Data to examine |
§ §
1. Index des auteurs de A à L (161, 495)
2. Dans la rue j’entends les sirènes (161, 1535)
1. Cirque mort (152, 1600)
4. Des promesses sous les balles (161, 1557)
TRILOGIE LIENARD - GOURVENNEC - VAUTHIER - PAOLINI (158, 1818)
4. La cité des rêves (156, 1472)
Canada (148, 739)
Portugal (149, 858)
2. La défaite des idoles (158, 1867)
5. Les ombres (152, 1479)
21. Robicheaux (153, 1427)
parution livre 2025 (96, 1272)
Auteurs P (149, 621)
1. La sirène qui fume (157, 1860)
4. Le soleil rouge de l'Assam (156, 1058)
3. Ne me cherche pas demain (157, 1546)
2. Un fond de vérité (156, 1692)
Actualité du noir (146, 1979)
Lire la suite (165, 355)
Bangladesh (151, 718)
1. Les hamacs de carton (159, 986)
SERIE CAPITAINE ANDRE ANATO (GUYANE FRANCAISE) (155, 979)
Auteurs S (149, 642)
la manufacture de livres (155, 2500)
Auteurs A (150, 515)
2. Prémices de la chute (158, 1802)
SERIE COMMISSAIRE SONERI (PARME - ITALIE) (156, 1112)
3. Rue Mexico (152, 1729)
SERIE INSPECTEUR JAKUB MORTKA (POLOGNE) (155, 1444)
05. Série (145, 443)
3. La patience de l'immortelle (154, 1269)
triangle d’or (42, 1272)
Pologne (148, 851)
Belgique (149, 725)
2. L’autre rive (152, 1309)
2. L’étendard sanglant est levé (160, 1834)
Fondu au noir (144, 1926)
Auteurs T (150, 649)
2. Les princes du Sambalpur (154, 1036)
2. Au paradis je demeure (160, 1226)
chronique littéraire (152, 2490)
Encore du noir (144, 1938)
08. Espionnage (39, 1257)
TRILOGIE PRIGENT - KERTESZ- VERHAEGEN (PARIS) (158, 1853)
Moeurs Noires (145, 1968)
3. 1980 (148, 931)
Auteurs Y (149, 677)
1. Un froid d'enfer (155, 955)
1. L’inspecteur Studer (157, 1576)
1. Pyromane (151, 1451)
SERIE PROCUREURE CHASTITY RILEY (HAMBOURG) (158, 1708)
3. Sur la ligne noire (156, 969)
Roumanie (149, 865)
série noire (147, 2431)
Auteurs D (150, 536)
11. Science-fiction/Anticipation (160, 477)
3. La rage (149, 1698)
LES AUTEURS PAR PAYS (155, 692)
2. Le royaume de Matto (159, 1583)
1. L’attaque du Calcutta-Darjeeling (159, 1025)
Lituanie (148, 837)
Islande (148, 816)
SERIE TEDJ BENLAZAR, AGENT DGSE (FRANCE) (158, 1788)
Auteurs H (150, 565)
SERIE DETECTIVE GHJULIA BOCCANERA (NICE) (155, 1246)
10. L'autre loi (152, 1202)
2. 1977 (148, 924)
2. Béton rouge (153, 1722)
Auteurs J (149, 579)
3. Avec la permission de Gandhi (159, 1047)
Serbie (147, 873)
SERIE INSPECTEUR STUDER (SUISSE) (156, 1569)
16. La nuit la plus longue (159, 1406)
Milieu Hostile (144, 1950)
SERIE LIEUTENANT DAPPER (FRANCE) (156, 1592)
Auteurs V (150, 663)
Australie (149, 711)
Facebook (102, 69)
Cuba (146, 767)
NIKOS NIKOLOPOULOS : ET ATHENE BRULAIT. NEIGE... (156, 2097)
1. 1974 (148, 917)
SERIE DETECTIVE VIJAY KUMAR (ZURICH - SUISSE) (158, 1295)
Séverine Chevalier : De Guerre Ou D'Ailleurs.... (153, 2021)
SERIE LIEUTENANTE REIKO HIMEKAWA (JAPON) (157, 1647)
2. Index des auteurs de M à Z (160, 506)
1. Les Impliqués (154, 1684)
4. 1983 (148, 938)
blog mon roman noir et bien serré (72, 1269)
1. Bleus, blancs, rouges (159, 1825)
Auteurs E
§ §
Task requirements |
Set all of the records down again, exactly as they stand.

Response to this task |
1. Index des auteurs de A à L (161, 495)
2. Dans la rue j’entends les sirènes (161, 1535)
1. Cirque mort (152, 1600)
4. Des promesses sous les balles (161, 1557)
TRILOGIE LIENARD - GOURVENNEC - VAUTHIER - PAOLINI (158, 1818)
4. La cité des rêves (156, 1472)
Canada (148, 739)
Portugal (149, 858)
2. La défaite des idoles (158, 1867)
5. Les ombres (152, 1479)
21. Robicheaux (153, 1427)
parution livre 2025 (96, 1272)
Auteurs P (149, 621)
1. La sirène qui fume (157, 1860)
4. Le soleil rouge de l'Assam (156, 1058)
3. Ne me cherche pas demain (157, 1546)
2. Un fond de vérité (156, 1692)
Actualité du noir (146, 1979)
Lire la suite (165, 355)
Bangladesh (151, 718)
1. Les hamacs de carton (159, 986)
SERIE CAPITAINE ANDRE ANATO (GUYANE FRANCAISE) (155, 979)
Auteurs S (149, 642)
la manufacture de livres (155, 2500)
Auteurs A (150, 515)
2. Prémices de la chute (158, 1802)
SERIE COMMISSAIRE SONERI (PARME - ITALIE) (156, 1112)
3. Rue Mexico (152, 1729)
SERIE INSPECTEUR JAKUB MORTKA (POLOGNE) (155, 1444)
05. Série (145, 443)
3. La patience de l'immortelle (154, 1269)
triangle d’or (42, 1272)
Pologne (148, 851)
Belgique (149, 725)
2. L’autre rive (152, 1309)
2. L’étendard sanglant est levé (160, 1834)
Fondu au noir (144, 1926)
Auteurs T (150, 649)
2. Les princes du Sambalpur (154, 1036)
2. Au paradis je demeure (160, 1226)
chronique littéraire (152, 2490)
Encore du noir (144, 1938)
08. Espionnage (39, 1257)
TRILOGIE PRIGENT - KERTESZ- VERHAEGEN (PARIS) (158, 1853)
Moeurs Noires (145, 1968)
3. 1980 (148, 931)
Auteurs Y (149, 677)
1. Un froid d'enfer (155, 955)
1. L’inspecteur Studer (157, 1576)
1. Pyromane (151, 1451)
SERIE PROCUREURE CHASTITY RILEY (HAMBOURG) (158, 1708)
3. Sur la ligne noire (156, 969)
Roumanie (149, 865)
série noire (147, 2431)
Auteurs D (150, 536)
11. Science-fiction/Anticipation (160, 477)
3. La rage (149, 1698)
LES AUTEURS PAR PAYS (155, 692)
2. Le royaume de Matto (159, 1583)
1. L’attaque du Calcutta-Darjeeling (159, 1025)
Lituanie (148, 837)
Islande (148, 816)
SERIE TEDJ BENLAZAR, AGENT DGSE (FRANCE) (158, 1788)
Auteurs H (150, 565)
SERIE DETECTIVE GHJULIA BOCCANERA (NICE) (155, 1246)
10. L'autre loi (152, 1202)
2. 1977 (148, 924)
2. Béton rouge (153, 1722)
Auteurs J (149, 579)
3. Avec la permission de Gandhi (159, 1047)
Serbie (147, 873)
SERIE INSPECTEUR STUDER (SUISSE) (156, 1569)
16. La nuit la plus longue (159, 1406)
Milieu Hostile (144, 1950)
SERIE LIEUTENANT DAPPER (FRANCE) (156, 1592)
Auteurs V (150, 663)
Australie (149, 711)
Facebook (102, 69)
Cuba (146, 767)
NIKOS NIKOLOPOULOS : ET ATHENE BRULAIT. NEIGE... (156, 2097)
1. 1974 (148, 917)
SERIE DETECTIVE VIJAY KUMAR (ZURICH - SUISSE) (158, 1295)
Séverine Chevalier : De Guerre Ou D'Ailleurs.... (153, 2021)
SERIE LIEUTENANTE REIKO HIMEKAWA (JAPON) (157, 1647)
2. Index des auteurs de M à Z (160, 506)
1. Les Impliqués (154, 1684)
4. 1983 (148, 938)
blog mon roman noir et bien serré (72, 1269)
1. Bleus, blancs, rouges (159, 1825)
Auteurs E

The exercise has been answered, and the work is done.